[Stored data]
◇ ◇ ◇ ◇
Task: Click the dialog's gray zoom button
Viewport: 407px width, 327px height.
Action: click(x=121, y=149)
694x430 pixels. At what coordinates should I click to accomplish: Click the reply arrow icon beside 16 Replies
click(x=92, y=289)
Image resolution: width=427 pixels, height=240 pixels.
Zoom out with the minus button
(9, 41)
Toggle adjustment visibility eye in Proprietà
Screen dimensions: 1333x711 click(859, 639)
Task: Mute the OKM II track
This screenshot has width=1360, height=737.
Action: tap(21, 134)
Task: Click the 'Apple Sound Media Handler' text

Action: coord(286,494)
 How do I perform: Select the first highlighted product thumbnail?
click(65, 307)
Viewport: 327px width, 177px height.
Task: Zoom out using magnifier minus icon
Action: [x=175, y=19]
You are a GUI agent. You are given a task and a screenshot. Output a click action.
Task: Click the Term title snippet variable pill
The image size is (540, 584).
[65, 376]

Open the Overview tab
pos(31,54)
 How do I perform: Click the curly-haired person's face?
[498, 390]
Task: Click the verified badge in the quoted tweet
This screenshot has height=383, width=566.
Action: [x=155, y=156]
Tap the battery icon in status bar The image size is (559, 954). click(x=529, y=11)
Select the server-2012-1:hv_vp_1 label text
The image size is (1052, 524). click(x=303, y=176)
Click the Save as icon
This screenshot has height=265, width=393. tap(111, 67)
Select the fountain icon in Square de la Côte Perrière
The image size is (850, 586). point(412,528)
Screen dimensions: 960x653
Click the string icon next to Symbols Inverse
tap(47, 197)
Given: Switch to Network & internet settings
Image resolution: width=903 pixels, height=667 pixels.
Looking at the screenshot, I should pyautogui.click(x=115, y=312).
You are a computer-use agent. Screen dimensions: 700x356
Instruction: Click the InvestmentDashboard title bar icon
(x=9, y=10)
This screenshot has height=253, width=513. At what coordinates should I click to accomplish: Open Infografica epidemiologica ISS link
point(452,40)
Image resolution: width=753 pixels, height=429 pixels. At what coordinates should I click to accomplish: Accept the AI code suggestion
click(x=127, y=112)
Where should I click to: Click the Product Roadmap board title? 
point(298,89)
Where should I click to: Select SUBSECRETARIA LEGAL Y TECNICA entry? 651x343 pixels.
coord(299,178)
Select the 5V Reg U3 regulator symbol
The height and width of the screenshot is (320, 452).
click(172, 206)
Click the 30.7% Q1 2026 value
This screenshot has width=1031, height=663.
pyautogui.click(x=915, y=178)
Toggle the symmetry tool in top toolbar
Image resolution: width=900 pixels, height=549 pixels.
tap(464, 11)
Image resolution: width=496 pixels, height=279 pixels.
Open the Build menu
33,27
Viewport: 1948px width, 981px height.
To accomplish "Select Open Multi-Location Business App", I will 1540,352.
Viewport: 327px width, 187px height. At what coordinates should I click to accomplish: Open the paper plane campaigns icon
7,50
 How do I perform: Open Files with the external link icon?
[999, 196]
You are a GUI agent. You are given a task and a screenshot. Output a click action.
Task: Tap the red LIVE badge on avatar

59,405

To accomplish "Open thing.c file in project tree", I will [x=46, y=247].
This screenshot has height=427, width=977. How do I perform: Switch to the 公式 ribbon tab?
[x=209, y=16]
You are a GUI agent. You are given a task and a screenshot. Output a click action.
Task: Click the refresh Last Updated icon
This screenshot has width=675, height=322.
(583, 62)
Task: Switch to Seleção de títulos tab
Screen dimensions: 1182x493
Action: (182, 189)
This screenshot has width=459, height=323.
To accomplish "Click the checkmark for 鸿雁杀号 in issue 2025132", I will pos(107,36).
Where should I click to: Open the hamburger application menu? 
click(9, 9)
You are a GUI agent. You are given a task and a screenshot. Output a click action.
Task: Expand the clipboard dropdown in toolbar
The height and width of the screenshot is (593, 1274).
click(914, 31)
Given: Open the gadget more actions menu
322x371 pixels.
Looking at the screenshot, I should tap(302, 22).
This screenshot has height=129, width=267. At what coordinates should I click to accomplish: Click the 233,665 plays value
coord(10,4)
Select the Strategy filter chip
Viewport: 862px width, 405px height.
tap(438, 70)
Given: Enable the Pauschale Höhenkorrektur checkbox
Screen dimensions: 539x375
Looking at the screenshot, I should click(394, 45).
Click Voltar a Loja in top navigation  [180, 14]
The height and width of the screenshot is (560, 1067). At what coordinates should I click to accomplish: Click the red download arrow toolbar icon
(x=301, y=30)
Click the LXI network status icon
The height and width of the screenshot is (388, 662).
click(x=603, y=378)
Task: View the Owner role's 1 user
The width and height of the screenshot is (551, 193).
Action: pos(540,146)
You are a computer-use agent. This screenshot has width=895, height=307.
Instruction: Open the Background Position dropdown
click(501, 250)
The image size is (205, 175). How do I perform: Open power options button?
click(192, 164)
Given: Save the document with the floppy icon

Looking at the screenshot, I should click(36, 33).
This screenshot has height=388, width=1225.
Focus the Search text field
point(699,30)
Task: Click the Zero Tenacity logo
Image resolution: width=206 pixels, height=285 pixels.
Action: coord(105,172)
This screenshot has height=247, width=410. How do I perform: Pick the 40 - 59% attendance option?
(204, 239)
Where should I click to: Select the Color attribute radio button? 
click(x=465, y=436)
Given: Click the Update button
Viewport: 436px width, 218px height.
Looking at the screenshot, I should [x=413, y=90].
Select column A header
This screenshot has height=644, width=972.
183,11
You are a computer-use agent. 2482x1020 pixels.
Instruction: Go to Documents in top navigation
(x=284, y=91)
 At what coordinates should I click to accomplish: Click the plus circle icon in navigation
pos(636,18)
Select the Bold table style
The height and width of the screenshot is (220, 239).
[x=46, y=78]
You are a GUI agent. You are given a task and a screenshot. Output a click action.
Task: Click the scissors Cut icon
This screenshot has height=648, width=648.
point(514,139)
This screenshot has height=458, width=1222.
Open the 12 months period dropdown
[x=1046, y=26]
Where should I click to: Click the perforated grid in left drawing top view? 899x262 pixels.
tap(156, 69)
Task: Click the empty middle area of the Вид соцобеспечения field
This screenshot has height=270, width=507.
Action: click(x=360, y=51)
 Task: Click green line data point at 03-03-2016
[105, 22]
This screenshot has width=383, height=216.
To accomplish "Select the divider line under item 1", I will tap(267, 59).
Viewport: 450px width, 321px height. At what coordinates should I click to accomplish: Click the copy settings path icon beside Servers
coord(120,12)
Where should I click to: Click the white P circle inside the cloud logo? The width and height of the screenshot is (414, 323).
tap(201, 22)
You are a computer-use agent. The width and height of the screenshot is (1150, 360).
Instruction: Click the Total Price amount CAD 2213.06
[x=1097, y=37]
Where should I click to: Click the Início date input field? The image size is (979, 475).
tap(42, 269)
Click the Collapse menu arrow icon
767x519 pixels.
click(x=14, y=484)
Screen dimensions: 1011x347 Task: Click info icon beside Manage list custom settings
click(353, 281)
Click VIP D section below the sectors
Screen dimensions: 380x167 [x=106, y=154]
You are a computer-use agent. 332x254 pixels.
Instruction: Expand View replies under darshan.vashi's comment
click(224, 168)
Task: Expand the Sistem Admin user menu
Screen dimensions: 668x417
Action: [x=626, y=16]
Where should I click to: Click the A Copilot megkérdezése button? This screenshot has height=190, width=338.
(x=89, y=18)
◇ ◇ ◇ ◇
**About this task**
All records should be returned verbatim, none left out.

**Reply to the exercise**
Task: Click the dialog's gray zoom button
Viewport: 407px width, 327px height.
Action: click(x=121, y=149)
694x430 pixels. At what coordinates should I click to accomplish: Click the reply arrow icon beside 16 Replies
click(x=92, y=289)
Image resolution: width=427 pixels, height=240 pixels.
Zoom out with the minus button
(9, 41)
Toggle adjustment visibility eye in Proprietà
Screen dimensions: 1333x711 click(859, 639)
Task: Mute the OKM II track
This screenshot has width=1360, height=737.
Action: tap(21, 134)
Task: Click the 'Apple Sound Media Handler' text

Action: coord(286,494)
 How do I perform: Select the first highlighted product thumbnail?
click(65, 307)
Viewport: 327px width, 177px height.
Task: Zoom out using magnifier minus icon
Action: [x=175, y=19]
You are a GUI agent. You are given a task and a screenshot. Output a click action.
Task: Click the Term title snippet variable pill
The image size is (540, 584).
[65, 376]

Open the Overview tab
pos(31,54)
 How do I perform: Click the curly-haired person's face?
[498, 390]
Task: Click the verified badge in the quoted tweet
This screenshot has height=383, width=566.
Action: [x=155, y=156]
Tap the battery icon in status bar The image size is (559, 954). click(x=529, y=11)
Select the server-2012-1:hv_vp_1 label text
The image size is (1052, 524). click(x=303, y=176)
Click the Save as icon
This screenshot has height=265, width=393. tap(111, 67)
Select the fountain icon in Square de la Côte Perrière
The image size is (850, 586). point(412,528)
Screen dimensions: 960x653
Click the string icon next to Symbols Inverse
tap(47, 197)
Given: Switch to Network & internet settings
Image resolution: width=903 pixels, height=667 pixels.
Looking at the screenshot, I should pyautogui.click(x=115, y=312).
You are a computer-use agent. Screen dimensions: 700x356
Instruction: Click the InvestmentDashboard title bar icon
(x=9, y=10)
This screenshot has height=253, width=513. At what coordinates should I click to accomplish: Open Infografica epidemiologica ISS link
point(452,40)
Image resolution: width=753 pixels, height=429 pixels. At what coordinates should I click to accomplish: Accept the AI code suggestion
click(x=127, y=112)
Where should I click to: Click the Product Roadmap board title? 
point(298,89)
Where should I click to: Select SUBSECRETARIA LEGAL Y TECNICA entry? 651x343 pixels.
coord(299,178)
Select the 5V Reg U3 regulator symbol
The height and width of the screenshot is (320, 452).
click(172, 206)
Click the 30.7% Q1 2026 value
This screenshot has width=1031, height=663.
pyautogui.click(x=915, y=178)
Toggle the symmetry tool in top toolbar
Image resolution: width=900 pixels, height=549 pixels.
tap(464, 11)
Image resolution: width=496 pixels, height=279 pixels.
Open the Build menu
33,27
Viewport: 1948px width, 981px height.
To accomplish "Select Open Multi-Location Business App", I will 1540,352.
Viewport: 327px width, 187px height. At what coordinates should I click to accomplish: Open the paper plane campaigns icon
7,50
 How do I perform: Open Files with the external link icon?
[999, 196]
You are a GUI agent. You are given a task and a screenshot. Output a click action.
Task: Tap the red LIVE badge on avatar

59,405

To accomplish "Open thing.c file in project tree", I will [x=46, y=247].
This screenshot has height=427, width=977. How do I perform: Switch to the 公式 ribbon tab?
[x=209, y=16]
You are a GUI agent. You are given a task and a screenshot. Output a click action.
Task: Click the refresh Last Updated icon
This screenshot has width=675, height=322.
(583, 62)
Task: Switch to Seleção de títulos tab
Screen dimensions: 1182x493
Action: (182, 189)
This screenshot has width=459, height=323.
To accomplish "Click the checkmark for 鸿雁杀号 in issue 2025132", I will pos(107,36).
Where should I click to: Open the hamburger application menu? 
click(9, 9)
You are a GUI agent. You are given a task and a screenshot. Output a click action.
Task: Expand the clipboard dropdown in toolbar
The height and width of the screenshot is (593, 1274).
click(914, 31)
Given: Open the gadget more actions menu
322x371 pixels.
Looking at the screenshot, I should tap(302, 22).
This screenshot has height=129, width=267. At what coordinates should I click to accomplish: Click the 233,665 plays value
coord(10,4)
Select the Strategy filter chip
Viewport: 862px width, 405px height.
tap(438, 70)
Given: Enable the Pauschale Höhenkorrektur checkbox
Screen dimensions: 539x375
Looking at the screenshot, I should click(394, 45).
Click Voltar a Loja in top navigation  [180, 14]
The height and width of the screenshot is (560, 1067). At what coordinates should I click to accomplish: Click the red download arrow toolbar icon
(x=301, y=30)
Click the LXI network status icon
The height and width of the screenshot is (388, 662).
click(x=603, y=378)
Task: View the Owner role's 1 user
The width and height of the screenshot is (551, 193).
Action: pos(540,146)
You are a computer-use agent. This screenshot has width=895, height=307.
Instruction: Open the Background Position dropdown
click(501, 250)
The image size is (205, 175). How do I perform: Open power options button?
click(192, 164)
Given: Save the document with the floppy icon

Looking at the screenshot, I should click(36, 33).
This screenshot has height=388, width=1225.
Focus the Search text field
point(699,30)
Task: Click the Zero Tenacity logo
Image resolution: width=206 pixels, height=285 pixels.
Action: coord(105,172)
This screenshot has height=247, width=410. How do I perform: Pick the 40 - 59% attendance option?
(204, 239)
Where should I click to: Select the Color attribute radio button? 
click(x=465, y=436)
Given: Click the Update button
Viewport: 436px width, 218px height.
Looking at the screenshot, I should [x=413, y=90].
Select column A header
This screenshot has height=644, width=972.
183,11
You are a computer-use agent. 2482x1020 pixels.
Instruction: Go to Documents in top navigation
(x=284, y=91)
 At what coordinates should I click to accomplish: Click the plus circle icon in navigation
pos(636,18)
Select the Bold table style
The height and width of the screenshot is (220, 239).
[x=46, y=78]
You are a GUI agent. You are given a task and a screenshot. Output a click action.
Task: Click the scissors Cut icon
This screenshot has height=648, width=648.
point(514,139)
This screenshot has height=458, width=1222.
Open the 12 months period dropdown
[x=1046, y=26]
Where should I click to: Click the perforated grid in left drawing top view? 899x262 pixels.
tap(156, 69)
Task: Click the empty middle area of the Вид соцобеспечения field
This screenshot has height=270, width=507.
Action: click(x=360, y=51)
 Task: Click green line data point at 03-03-2016
[105, 22]
This screenshot has width=383, height=216.
To accomplish "Select the divider line under item 1", I will tap(267, 59).
Viewport: 450px width, 321px height. At what coordinates should I click to accomplish: Click the copy settings path icon beside Servers
coord(120,12)
Where should I click to: Click the white P circle inside the cloud logo? The width and height of the screenshot is (414, 323).
tap(201, 22)
You are a computer-use agent. The width and height of the screenshot is (1150, 360).
Instruction: Click the Total Price amount CAD 2213.06
[x=1097, y=37]
Where should I click to: Click the Início date input field? The image size is (979, 475).
tap(42, 269)
Click the Collapse menu arrow icon
767x519 pixels.
click(x=14, y=484)
Screen dimensions: 1011x347 Task: Click info icon beside Manage list custom settings
click(353, 281)
Click VIP D section below the sectors
Screen dimensions: 380x167 [x=106, y=154]
You are a computer-use agent. 332x254 pixels.
Instruction: Expand View replies under darshan.vashi's comment
click(224, 168)
Task: Expand the Sistem Admin user menu
Screen dimensions: 668x417
Action: [x=626, y=16]
Where should I click to: Click the A Copilot megkérdezése button? This screenshot has height=190, width=338.
(x=89, y=18)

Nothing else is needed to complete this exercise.